Tuesday, June 21, 2011

The Cost of Pride and Arrogance

Samson was the third to the last of the Judges, those who God placed over Israel in that period of Israel's history. His parents were aged and had no children, like Abraham and Sarah, and Zechariah and Elisheva (Elizabeth). The angel of the Lord told Samson's mother that he was to be a Nazirite, no grapes or fermented beverage should he ever drink, and Nazirites were never to touch dead things as they would be defiled. The scriptures tell us that Samson grew and the spirit of the Lord stirred him, but in reading through Judges 13-16, It's clear Samson had some issues: arrogance (an only child, and announced by an angel his parents probably denied him nothing). The Jews were not supposed to take foreign wives, much less a Philistine woman, as the Philistines were oppressing Israel, and their sworn enemies (to this very day, as Philistia is what is today known as Gaza), but at his insistence (being an only child, and "special") he went to Timnah, with his parents in tow, he killed a lion on the way, unbeknown to them, and later on the way back, ate honey from a honeycomb that bees had made inside the lion's carcass! He also had an obvious weakness for women- his first wife... Delilah...visited a brothel, and that is just what is recorded.
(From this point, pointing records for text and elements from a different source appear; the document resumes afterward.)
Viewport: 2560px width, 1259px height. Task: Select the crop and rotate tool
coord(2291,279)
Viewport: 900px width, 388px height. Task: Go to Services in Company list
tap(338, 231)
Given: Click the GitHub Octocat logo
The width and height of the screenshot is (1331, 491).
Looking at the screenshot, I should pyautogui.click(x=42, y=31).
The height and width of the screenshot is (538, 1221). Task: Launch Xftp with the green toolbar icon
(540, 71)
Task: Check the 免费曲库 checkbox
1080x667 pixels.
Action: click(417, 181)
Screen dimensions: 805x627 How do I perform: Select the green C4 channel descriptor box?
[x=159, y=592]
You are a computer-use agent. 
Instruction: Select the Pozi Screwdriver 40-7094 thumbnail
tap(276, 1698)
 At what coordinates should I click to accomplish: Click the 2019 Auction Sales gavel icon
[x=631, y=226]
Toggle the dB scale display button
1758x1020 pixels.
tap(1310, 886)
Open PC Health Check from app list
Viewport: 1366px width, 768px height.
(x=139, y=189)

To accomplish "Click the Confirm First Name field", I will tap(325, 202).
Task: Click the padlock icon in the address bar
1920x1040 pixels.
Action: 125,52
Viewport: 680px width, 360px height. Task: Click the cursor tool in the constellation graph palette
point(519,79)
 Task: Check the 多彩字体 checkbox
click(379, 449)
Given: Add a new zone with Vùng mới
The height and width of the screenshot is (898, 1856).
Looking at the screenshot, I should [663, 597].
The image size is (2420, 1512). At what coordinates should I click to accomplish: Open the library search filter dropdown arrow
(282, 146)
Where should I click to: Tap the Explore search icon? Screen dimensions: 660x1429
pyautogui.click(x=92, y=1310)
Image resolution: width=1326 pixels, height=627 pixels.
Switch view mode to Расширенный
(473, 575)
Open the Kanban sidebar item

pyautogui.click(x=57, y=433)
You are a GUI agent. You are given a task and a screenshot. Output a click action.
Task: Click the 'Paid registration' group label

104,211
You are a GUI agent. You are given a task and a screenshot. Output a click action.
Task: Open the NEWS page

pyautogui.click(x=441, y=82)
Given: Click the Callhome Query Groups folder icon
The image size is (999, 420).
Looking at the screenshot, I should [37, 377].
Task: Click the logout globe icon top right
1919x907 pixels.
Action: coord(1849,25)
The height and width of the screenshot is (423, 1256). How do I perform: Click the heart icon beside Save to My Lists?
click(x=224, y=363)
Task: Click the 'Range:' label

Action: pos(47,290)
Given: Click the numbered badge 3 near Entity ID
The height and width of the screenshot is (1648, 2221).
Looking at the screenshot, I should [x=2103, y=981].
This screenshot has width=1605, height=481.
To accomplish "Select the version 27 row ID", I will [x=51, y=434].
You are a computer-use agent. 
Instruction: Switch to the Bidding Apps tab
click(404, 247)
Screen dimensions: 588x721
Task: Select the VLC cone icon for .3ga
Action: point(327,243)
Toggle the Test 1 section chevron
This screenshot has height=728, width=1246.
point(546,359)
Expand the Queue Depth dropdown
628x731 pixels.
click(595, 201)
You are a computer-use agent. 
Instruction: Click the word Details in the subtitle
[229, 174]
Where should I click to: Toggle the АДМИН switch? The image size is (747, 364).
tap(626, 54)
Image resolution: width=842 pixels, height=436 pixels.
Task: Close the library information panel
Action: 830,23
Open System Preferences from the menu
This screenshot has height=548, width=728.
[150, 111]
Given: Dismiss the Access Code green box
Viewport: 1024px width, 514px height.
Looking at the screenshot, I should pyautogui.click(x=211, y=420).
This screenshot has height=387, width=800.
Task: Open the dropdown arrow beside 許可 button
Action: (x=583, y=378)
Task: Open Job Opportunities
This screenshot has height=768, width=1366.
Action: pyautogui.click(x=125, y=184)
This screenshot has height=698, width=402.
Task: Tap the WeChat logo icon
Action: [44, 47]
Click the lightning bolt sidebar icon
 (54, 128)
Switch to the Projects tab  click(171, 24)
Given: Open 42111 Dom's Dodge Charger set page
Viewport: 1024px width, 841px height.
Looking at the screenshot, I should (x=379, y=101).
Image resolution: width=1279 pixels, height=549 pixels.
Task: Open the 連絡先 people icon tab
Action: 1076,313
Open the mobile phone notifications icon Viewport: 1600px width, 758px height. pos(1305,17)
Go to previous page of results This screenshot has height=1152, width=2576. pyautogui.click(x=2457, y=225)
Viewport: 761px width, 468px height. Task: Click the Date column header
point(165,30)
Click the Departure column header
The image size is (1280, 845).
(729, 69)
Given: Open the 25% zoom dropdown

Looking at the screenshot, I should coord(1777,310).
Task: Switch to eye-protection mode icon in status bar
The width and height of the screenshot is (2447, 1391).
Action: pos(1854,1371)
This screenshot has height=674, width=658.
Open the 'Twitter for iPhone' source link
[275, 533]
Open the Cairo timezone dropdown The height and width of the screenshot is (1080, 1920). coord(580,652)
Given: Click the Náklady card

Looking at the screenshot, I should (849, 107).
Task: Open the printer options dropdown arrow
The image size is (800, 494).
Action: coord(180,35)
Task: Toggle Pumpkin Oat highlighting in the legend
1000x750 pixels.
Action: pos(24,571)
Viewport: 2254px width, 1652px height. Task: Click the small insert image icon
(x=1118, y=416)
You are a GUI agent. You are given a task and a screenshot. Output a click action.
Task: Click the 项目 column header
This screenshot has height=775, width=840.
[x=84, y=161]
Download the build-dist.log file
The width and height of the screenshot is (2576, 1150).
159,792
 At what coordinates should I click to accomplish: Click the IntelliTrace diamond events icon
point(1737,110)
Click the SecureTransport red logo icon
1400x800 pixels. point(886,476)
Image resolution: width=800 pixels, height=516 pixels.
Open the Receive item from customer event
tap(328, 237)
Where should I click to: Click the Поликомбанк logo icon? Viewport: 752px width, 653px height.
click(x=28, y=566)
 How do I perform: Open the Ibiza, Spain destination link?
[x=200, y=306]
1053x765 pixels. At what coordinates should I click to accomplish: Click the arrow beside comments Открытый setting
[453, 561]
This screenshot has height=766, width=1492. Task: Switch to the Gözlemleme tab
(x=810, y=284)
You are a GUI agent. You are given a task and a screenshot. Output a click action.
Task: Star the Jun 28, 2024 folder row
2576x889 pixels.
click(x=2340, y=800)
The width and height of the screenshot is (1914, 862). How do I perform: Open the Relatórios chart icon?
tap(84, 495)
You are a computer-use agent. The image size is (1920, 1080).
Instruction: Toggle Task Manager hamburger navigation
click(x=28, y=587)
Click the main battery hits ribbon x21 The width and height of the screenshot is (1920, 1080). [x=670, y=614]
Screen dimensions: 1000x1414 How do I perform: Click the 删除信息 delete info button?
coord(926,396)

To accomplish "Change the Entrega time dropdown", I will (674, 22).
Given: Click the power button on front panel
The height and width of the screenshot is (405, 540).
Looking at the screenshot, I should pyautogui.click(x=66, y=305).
My impressions are that because of pride and arrogance, he did not treat sacred things as sacred, perhaps because the Lord had been with him since he could remember, he took those special giftings for granted. Killing a thousand men with a donkey's jawbone, he composed a song - about himself! He acted out of selfishness and often responded in a gut-level kneejerk sort of way, and the results were obvious. There are consequences, the last of which resulted in his capture, imprisonment and having his eyes gouged out by his enemies. The loss of his eyesight, though, resulted in his greatest spiritual clarity...weak and chained to a mill stone grinding grain, he had time to repent and dwell on the Lord,and as he did his strength was renewed. When the Philistines brough Samson out to make fun of him, he asked the Lord for restoration, the Lord redeemed him, answered his petition, and as Samson pushed out the pillars of Dagon's temple, he literally "brought down the house", destroying many of Israel's and God's enemies, as he died.